PASSAGE.
□ □ □ □
Caveat lector: i write this through bleary, unslept eyes.
The third annual TOJam event wrapped late last night. This year, around 125 developers crammed into a scary warehouse at the edge of town to spend one weekend creating all kinds of video games about cheese. Cheese was this year’s theme. Some developers, like Shawn McGrath and myself were gung-ho to create non-cheese-related products (though for my part, my game contains poetry which is - at its core - terribly cheesy.)
Click to play the fruits of my labour, Here Be Dragons.

Skilled shutterbug Brendan Lynch grabbed some great shots at the event. Click on the image of Yours Unruly to see the gallery.
Due to some project-related obligations, i wrote to the organizers on Friday and cancelled my participation, forfeiting my spot at the Jam. But fairy tales can come true, and by the end of the day, all the fires had been put out on the project. i packed an extra monitor into my knapsack and biked it down to a dodgy part of the city apparently dubbed “Corktown”, but better known by locals as “ugh.”

If you see this many dead-end streets and train tracks on Google Maps, don’t go.
□ □ □ □
Carry on the TOJam write-up after its last sentence, in the same voice.

(Element and text location data)
□ □ □ □
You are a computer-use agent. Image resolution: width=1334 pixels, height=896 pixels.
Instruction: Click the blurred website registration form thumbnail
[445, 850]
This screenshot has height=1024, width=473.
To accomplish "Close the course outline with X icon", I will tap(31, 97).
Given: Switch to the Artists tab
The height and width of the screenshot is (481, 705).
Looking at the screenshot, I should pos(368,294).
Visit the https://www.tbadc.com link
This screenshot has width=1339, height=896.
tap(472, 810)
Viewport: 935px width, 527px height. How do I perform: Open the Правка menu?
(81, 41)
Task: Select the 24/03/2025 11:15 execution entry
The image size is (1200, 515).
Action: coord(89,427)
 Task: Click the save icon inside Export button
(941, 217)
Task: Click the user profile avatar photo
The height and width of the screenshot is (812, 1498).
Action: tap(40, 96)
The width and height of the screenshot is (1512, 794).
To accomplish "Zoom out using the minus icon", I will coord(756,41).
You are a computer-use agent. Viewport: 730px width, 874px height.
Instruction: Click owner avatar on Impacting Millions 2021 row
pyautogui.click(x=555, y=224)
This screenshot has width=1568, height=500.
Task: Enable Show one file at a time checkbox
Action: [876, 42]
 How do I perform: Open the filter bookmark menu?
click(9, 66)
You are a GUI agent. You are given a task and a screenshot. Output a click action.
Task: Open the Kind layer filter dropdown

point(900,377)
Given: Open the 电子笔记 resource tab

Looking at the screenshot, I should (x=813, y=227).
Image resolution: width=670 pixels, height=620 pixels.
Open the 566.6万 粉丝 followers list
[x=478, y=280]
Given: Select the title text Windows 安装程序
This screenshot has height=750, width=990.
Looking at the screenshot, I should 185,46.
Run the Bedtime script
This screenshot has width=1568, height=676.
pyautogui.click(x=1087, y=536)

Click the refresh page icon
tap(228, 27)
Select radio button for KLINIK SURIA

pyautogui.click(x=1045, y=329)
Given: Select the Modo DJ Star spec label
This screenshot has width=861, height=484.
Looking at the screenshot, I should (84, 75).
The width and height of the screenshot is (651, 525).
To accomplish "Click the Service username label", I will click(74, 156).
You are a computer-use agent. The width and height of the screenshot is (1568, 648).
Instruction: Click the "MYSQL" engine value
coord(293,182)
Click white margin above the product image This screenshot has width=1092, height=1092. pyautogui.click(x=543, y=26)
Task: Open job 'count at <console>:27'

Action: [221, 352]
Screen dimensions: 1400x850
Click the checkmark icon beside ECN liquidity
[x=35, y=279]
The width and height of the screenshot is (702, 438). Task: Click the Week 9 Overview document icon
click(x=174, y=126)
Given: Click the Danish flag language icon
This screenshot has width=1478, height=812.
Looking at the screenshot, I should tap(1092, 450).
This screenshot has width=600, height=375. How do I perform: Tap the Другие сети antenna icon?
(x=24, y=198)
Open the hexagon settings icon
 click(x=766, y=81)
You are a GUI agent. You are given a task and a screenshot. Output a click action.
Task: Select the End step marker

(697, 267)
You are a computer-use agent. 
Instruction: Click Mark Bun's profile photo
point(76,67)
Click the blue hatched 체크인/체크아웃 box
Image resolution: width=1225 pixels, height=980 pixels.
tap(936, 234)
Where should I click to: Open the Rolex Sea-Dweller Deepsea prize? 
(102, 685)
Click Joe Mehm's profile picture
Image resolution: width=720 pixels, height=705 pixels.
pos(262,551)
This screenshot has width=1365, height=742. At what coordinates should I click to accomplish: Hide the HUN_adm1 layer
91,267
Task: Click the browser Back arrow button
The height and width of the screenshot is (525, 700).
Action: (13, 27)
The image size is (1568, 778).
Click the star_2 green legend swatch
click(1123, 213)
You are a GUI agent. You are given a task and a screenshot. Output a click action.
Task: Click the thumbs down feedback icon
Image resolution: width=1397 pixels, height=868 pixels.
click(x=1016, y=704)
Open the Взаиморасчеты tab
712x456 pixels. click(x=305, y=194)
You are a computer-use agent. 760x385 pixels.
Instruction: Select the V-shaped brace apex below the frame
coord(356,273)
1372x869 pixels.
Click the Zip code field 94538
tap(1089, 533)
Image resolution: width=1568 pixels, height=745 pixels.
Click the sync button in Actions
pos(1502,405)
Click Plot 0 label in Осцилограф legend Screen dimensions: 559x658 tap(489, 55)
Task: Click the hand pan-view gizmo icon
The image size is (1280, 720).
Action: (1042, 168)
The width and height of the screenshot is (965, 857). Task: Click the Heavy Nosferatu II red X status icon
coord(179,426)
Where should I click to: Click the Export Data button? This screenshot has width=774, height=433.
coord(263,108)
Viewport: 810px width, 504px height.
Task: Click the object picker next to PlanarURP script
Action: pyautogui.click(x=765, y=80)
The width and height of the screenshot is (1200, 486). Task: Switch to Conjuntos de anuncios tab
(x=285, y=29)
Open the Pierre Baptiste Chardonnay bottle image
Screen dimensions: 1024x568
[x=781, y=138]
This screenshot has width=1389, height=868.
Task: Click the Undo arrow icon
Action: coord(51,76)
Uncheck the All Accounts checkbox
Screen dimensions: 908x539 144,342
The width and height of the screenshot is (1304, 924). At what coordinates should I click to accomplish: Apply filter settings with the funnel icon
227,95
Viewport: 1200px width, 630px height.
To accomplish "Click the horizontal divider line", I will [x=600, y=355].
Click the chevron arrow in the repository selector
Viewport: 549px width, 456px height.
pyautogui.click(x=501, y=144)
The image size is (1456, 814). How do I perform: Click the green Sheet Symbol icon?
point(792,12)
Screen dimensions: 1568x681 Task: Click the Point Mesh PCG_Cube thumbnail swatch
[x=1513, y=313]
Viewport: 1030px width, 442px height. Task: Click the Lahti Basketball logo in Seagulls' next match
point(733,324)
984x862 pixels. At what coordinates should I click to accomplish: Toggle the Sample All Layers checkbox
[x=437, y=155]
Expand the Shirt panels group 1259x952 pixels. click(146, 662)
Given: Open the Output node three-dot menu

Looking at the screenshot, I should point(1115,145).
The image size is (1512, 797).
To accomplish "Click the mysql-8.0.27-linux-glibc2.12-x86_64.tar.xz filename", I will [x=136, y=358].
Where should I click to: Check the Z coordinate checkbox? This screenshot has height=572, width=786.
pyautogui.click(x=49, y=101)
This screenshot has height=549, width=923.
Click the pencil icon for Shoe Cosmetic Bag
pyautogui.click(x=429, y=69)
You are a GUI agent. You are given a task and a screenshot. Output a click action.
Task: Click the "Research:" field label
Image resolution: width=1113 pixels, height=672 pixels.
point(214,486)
□ □ □ □
RESPONSE TO THE EXERCISE.
Building Games in a Mafia Dumping Ground
When i rolled up to the derelict factory, it was immediately familiar. i had been there before, for a meeting with a pair of Facebook app developers called Refresh Partners. Back then, the place reminded me of the warehouse where Batman knocked Jack Napier (AKA the Joker) into a vat of acid. Apparently, scenes from Chicago were filmed there, as it offered that perfectly gritty bleak brick prison motif.
By luck of the draw, i had one of the better rented chairs in the building, because it had working wheels and armrests. Well - armrest, really, because one of the armrest cushions was missing. The chair owner had jury-rigged a new armrest by binding bunched-up bubble wrap to the chair with electrician’s tape. This assembly, as functional as it was, betrayed the danger of a hidden nail sticking straight up through the wrap. Thank God that my tetanus shots were up to date. i’m willing to suffer slings and arrows for my craft, but i draw the line at lockjaw.
We came and went via a back stairwell, which was home to a dead mouse and numerous other unmentionables that, fittingly, i won’t mention. The hundred-odd (and i do mean “odd”) participants were spread out between two rooms, one of which was stiflingly hot and the other which was freezing cold, thanks to windows that wouldn’t close. i was set up much better than most folks, some of whom were clustered around a shared folding table beneath a fluorescent lighting fixture that hanged precariously from one bolt.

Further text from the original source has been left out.